Pixel coordinate grounding data ::
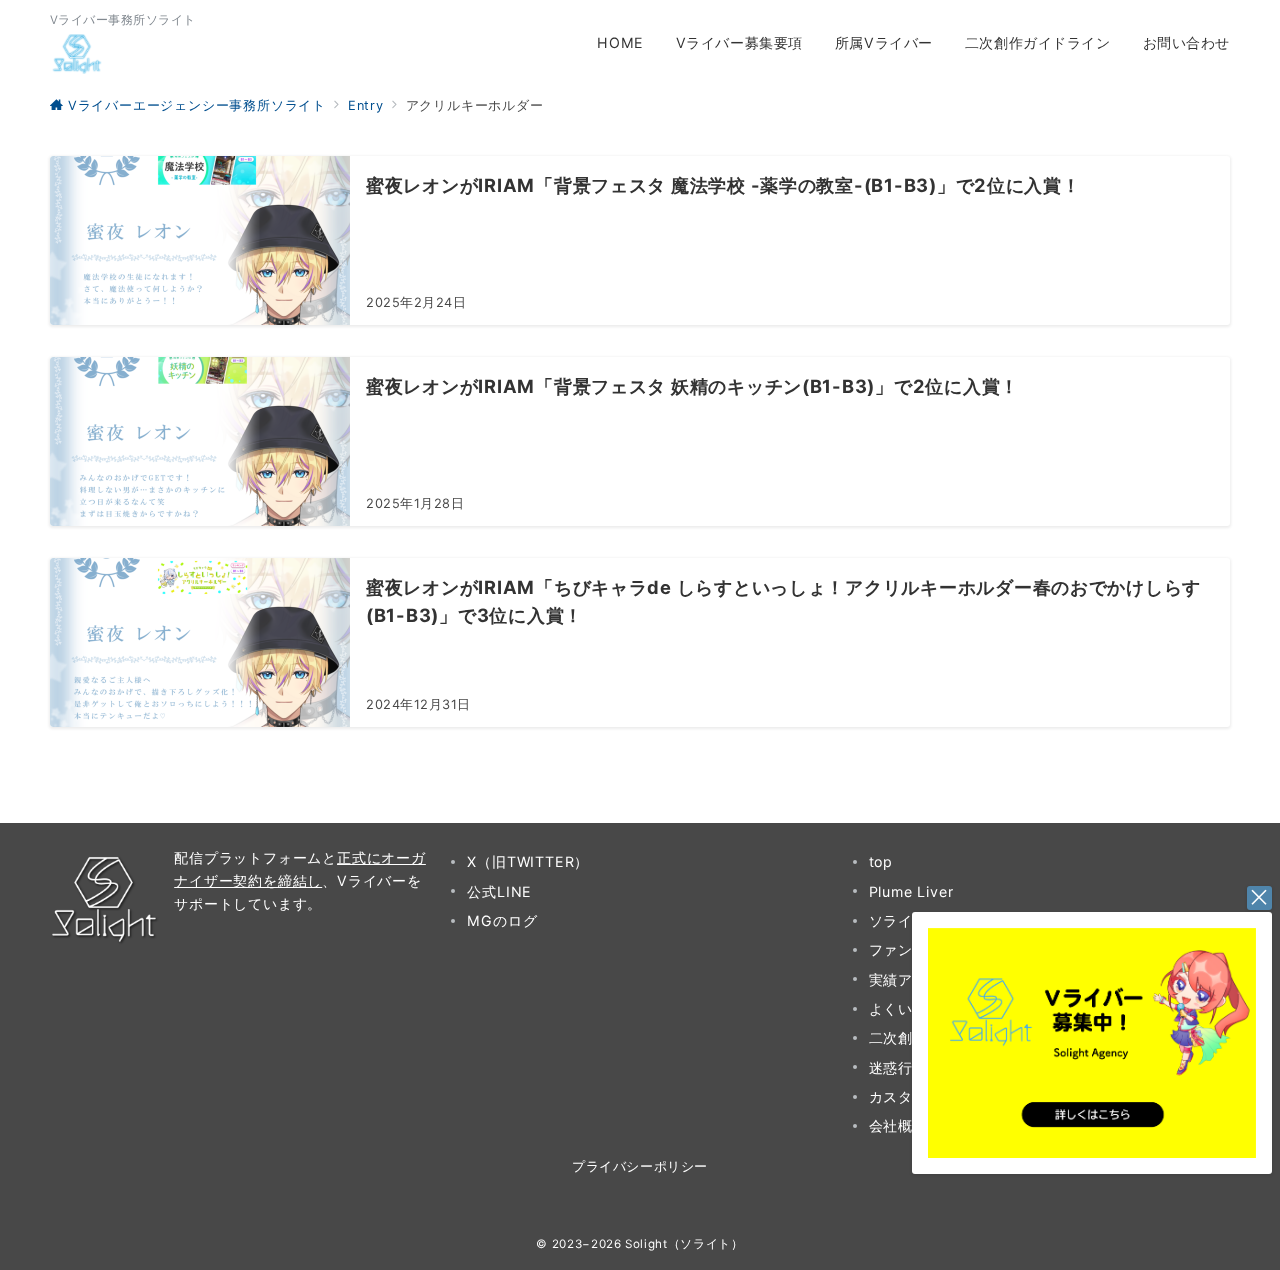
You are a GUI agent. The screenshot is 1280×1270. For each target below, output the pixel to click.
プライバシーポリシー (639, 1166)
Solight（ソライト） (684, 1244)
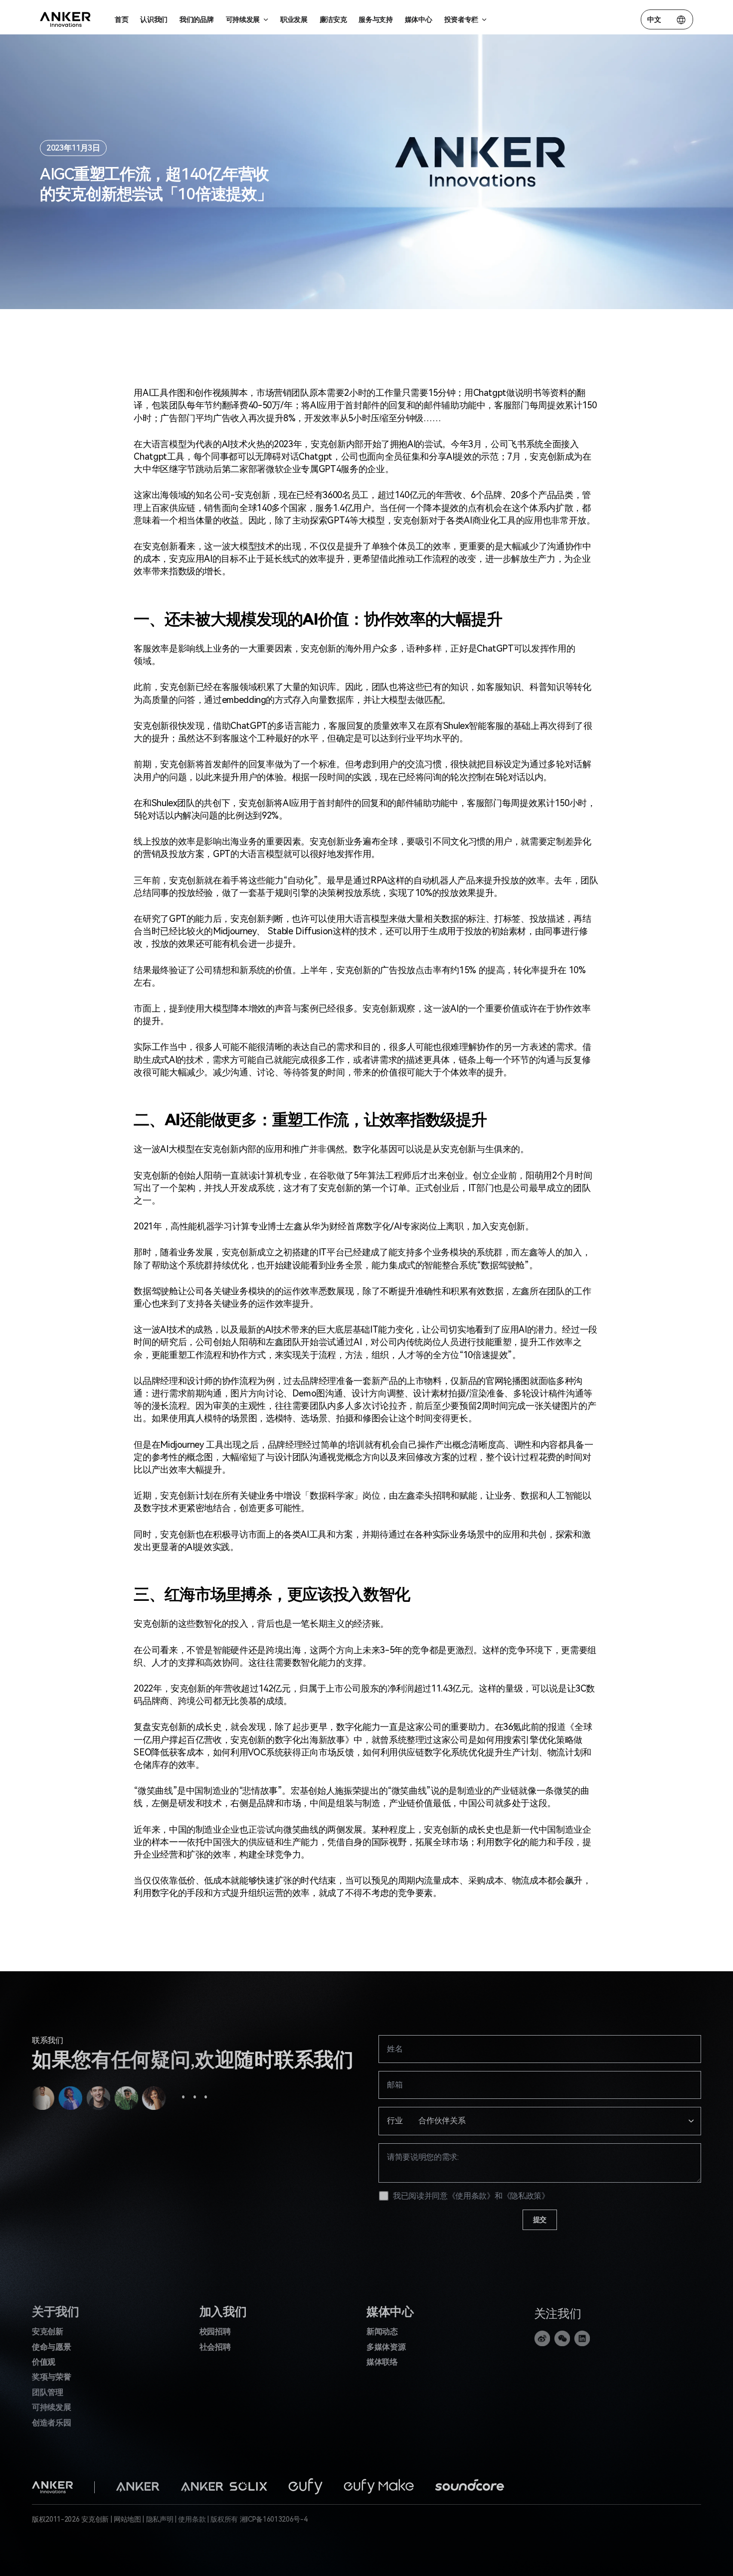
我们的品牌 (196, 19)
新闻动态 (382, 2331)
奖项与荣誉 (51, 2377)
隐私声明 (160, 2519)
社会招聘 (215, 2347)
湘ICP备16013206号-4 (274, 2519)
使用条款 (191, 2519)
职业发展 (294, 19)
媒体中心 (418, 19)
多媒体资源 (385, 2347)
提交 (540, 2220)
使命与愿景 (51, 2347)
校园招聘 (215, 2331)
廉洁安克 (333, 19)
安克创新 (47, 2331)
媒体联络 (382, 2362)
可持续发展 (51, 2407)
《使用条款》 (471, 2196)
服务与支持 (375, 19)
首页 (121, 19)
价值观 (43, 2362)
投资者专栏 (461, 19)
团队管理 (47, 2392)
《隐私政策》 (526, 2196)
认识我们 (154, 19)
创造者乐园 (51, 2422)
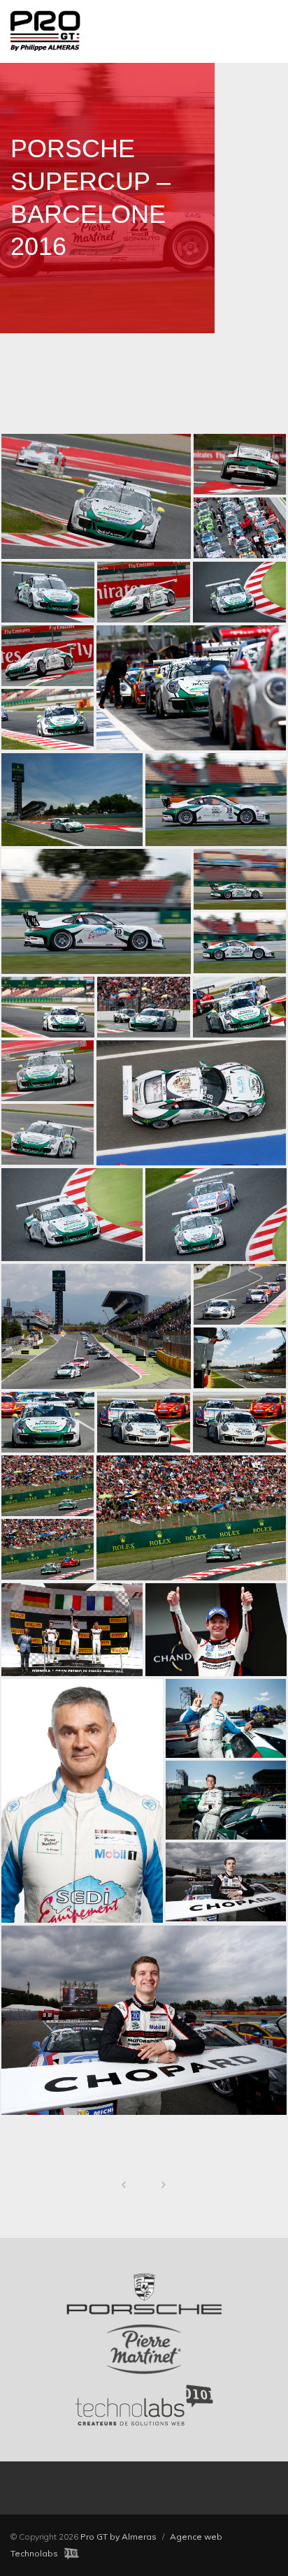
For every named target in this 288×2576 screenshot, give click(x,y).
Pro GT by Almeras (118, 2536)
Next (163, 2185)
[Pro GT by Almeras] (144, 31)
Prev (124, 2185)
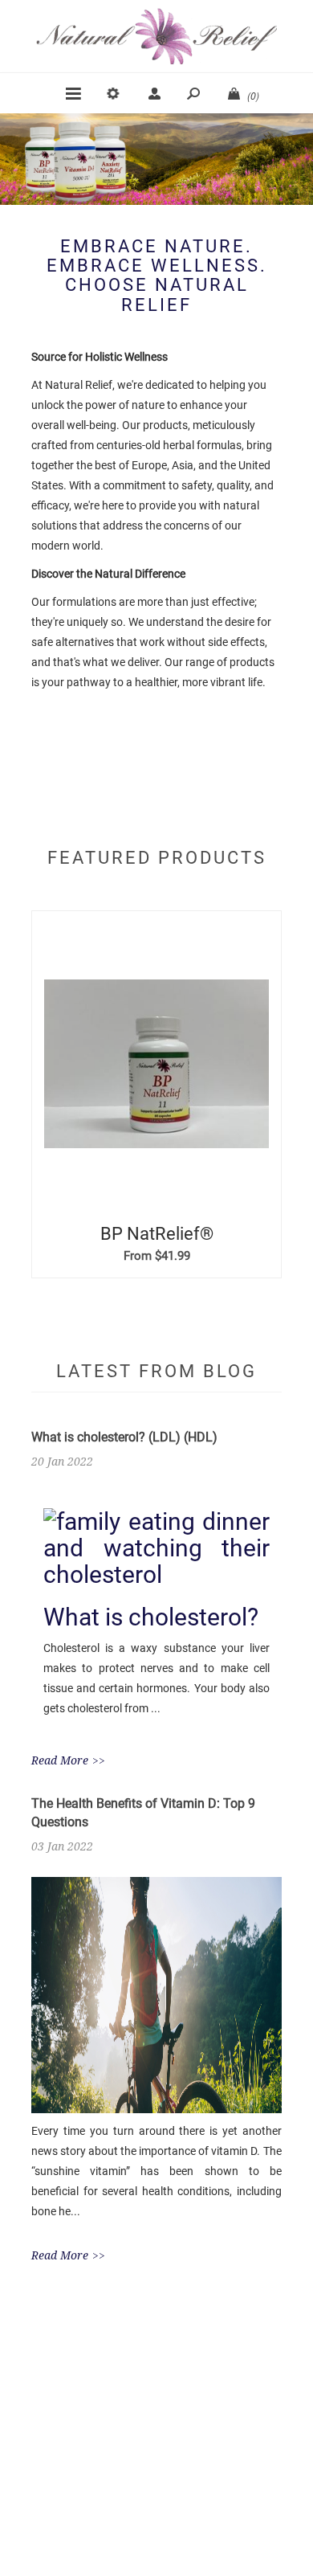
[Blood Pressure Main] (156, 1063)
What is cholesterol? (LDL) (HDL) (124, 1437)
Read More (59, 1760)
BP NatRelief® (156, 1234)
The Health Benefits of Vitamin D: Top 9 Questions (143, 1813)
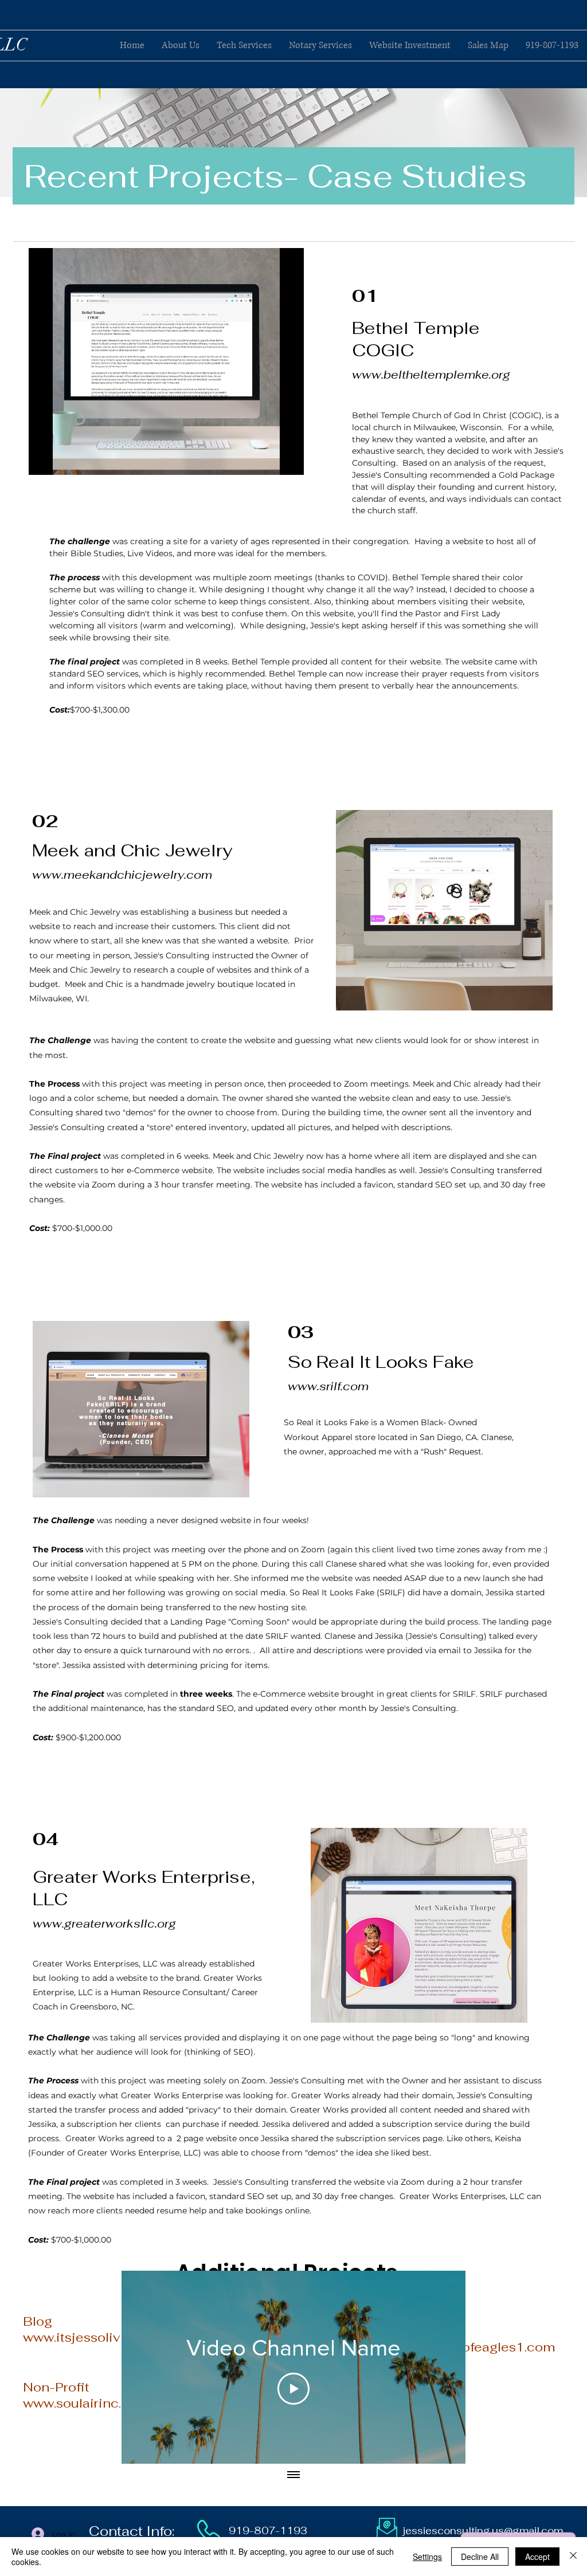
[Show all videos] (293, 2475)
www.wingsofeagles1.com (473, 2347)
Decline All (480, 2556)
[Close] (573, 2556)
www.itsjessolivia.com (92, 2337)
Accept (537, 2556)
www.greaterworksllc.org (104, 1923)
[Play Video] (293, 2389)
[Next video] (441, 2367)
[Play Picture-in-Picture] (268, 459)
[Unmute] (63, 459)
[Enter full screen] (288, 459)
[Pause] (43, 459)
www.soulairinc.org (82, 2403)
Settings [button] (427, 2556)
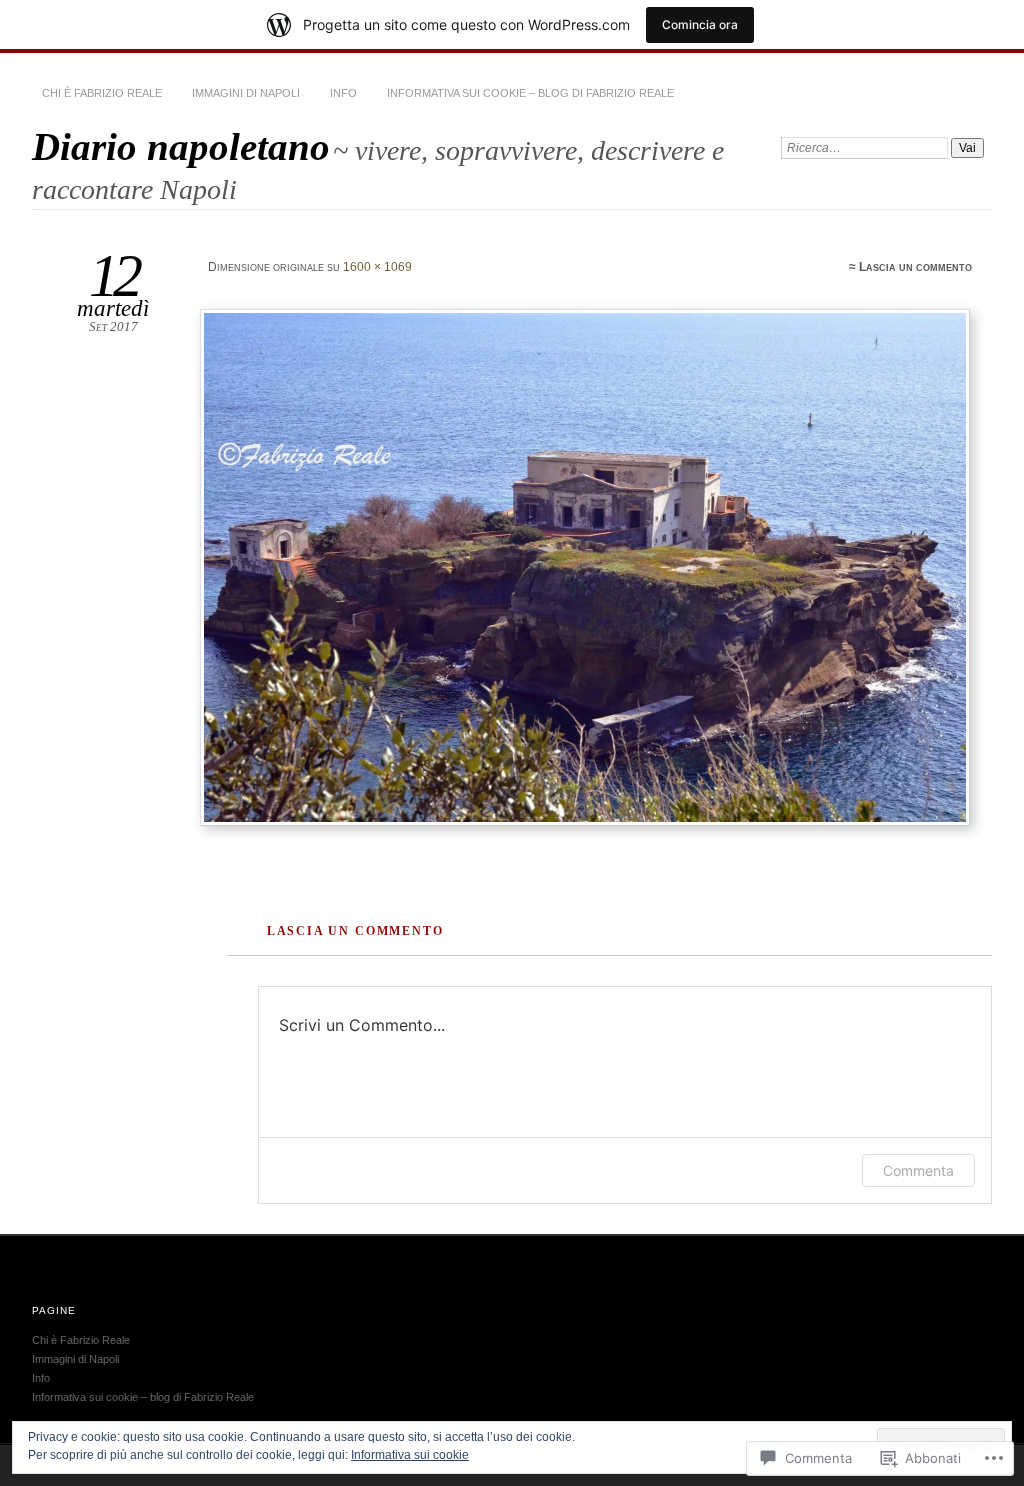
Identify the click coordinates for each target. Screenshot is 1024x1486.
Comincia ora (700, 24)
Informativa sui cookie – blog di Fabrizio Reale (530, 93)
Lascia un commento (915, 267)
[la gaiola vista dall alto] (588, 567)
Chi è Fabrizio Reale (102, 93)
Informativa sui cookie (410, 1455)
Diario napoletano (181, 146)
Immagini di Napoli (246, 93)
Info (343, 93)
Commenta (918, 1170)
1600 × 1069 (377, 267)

Your goal :: Transcribe exactly, and only, the lines from the one containing "www.itsjessolivia.com (92, 2337)" through the last line of the records above, both included; leave out the pictures.

Answer below ::
www.itsjessolivia.com (92, 2337)
Accept (537, 2556)
www.greaterworksllc.org (104, 1923)
[Play Video] (293, 2389)
[Next video] (441, 2367)
[Play Picture-in-Picture] (268, 459)
[Unmute] (63, 459)
[Enter full screen] (288, 459)
[Pause] (43, 459)
www.soulairinc.org (82, 2403)
Settings [button] (427, 2556)
Identify the click coordinates for each target. Screenshot is 1024x1486.
Comincia ora (700, 24)
Informativa sui cookie – blog di Fabrizio Reale (530, 93)
Lascia un commento (915, 267)
[la gaiola vista dall alto] (588, 567)
Chi è Fabrizio Reale (102, 93)
Informativa sui cookie (410, 1455)
Diario napoletano (181, 146)
Immagini di Napoli (246, 93)
Info (343, 93)
Commenta (918, 1170)
1600 × 1069 (377, 267)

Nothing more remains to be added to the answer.